WHAT YOU HAVE TO DO
Reproduce the passage on cloud architecture components below, word for word, from "An OCI region is" to "or even continents).".

The architecture has the following main components:

  • Region

    An OCI region is a localized geographic area that contains one or more data centers, hosting availability domains. Regions are independent of other regions, and vast distances can separate them (across countries or even continents).

  • Virtual cloud network (VCN) and subnets

    A VCN is a customizable, software-defined network that you set up in an OCI region. Like traditional data center networks, VCNs give you control over your network environment. A VCN can have multiple non-overlapping classless inter-domain routing (CIDR) blocks that you can change after you create the VCN. You can segment a VCN into subnets, which can be scoped to a region or to an availability domain. Each subnet consists of a contiguous range of addresses that don't overlap with the other subnets in the VCN. You can change the size of a subnet after creation. A subnet can be public or private.

  • FastConnect

    Oracle Cloud Infrastructure FastConnect creates a dedicated, private connection between your data center and OCI. FastConnect provides higher-bandwidth options and a more reliable networking experience when compared with internet-based connections.

  • Dynamic routing gateway (DRG)

    The DRG is a virtual router that provides a path for private network traffic between VCNs in the same region, between a VCN and a network outside the region, such as a VCN in another OCI region, an on-premises network, or a network in another cloud provider.

  • Network address translation (NAT) gateway

    A NAT gateway enables private resources in a VCN to access hosts on the internet, without exposing those resources to incoming internet connections.

  • Service gateway

    A service gateway provides access from a VCN to other services, such as Oracle Cloud Infrastructure Object Storage. The traffic from the VCN to the Oracle service travels over the Oracle network fabric and does not traverse the internet.

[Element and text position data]
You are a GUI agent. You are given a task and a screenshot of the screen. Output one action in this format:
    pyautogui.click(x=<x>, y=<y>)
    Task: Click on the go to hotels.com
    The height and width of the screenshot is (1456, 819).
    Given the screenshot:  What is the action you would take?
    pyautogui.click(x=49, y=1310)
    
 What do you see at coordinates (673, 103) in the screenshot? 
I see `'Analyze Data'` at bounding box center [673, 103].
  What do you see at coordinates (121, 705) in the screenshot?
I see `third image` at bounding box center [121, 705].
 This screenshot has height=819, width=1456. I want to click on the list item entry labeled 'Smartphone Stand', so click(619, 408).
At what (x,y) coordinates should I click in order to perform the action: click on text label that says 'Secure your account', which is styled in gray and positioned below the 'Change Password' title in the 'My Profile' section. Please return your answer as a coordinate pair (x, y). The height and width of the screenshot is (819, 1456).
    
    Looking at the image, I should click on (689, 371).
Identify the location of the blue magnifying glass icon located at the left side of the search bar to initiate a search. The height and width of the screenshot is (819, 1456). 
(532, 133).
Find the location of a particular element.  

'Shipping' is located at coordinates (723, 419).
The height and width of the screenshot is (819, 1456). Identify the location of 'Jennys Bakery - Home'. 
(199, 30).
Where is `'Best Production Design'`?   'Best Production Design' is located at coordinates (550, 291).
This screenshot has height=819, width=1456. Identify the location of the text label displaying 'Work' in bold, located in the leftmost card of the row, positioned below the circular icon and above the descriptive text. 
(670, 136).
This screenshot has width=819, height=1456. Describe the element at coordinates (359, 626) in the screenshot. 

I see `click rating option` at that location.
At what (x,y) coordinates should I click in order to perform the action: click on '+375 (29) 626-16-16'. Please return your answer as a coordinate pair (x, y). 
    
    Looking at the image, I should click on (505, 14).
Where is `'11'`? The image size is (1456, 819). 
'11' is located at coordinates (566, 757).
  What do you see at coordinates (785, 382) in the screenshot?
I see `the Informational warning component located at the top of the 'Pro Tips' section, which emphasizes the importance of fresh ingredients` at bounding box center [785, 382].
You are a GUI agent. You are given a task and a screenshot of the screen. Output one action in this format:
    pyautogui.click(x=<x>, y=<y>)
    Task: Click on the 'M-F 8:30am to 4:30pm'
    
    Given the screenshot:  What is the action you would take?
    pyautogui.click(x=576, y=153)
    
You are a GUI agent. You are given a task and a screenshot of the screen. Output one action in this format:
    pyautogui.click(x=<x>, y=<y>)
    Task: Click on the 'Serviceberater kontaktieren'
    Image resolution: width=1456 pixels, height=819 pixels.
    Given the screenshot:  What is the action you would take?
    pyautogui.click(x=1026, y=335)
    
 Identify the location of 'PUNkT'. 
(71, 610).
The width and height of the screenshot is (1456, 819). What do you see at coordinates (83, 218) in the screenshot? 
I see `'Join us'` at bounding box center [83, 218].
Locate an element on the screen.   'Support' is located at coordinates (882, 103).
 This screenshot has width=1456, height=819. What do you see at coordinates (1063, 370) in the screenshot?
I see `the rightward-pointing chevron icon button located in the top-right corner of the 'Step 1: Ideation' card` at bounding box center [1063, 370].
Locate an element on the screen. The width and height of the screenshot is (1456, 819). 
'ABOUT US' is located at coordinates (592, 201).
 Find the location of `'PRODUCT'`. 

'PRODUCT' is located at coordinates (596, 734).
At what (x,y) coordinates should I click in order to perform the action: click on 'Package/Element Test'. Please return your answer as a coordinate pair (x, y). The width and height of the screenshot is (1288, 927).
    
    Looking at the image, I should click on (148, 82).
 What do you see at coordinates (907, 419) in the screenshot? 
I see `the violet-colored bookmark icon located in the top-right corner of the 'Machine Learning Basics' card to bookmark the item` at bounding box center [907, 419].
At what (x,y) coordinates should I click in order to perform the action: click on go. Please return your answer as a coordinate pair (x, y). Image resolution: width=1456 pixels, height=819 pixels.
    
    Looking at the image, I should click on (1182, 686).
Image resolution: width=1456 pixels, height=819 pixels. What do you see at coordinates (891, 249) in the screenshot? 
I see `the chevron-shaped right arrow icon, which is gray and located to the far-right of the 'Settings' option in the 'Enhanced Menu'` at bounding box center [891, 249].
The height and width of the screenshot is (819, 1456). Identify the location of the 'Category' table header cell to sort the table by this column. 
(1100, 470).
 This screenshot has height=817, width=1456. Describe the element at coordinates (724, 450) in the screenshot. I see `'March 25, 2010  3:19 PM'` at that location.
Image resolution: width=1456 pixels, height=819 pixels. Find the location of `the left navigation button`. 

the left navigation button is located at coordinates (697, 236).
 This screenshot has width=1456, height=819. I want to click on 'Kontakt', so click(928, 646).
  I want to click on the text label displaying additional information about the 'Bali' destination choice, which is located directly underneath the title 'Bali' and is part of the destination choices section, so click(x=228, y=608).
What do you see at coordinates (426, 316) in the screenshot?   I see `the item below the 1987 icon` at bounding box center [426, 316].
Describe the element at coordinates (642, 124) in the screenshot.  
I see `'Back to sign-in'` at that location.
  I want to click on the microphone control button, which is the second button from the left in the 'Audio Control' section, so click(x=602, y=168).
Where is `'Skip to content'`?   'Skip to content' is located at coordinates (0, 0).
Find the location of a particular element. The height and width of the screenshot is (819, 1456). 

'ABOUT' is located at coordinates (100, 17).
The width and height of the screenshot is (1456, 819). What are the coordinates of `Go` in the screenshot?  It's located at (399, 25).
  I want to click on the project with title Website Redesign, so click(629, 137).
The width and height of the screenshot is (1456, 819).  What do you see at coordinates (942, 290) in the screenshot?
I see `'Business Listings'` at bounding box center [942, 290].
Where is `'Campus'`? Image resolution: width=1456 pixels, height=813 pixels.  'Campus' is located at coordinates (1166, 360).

FULL RESPONSE
An OCI region is a localized geographic area that contains one or more data centers, hosting availability domains. Regions are independent of other regions, and vast distances can separate them (across countries or even continents).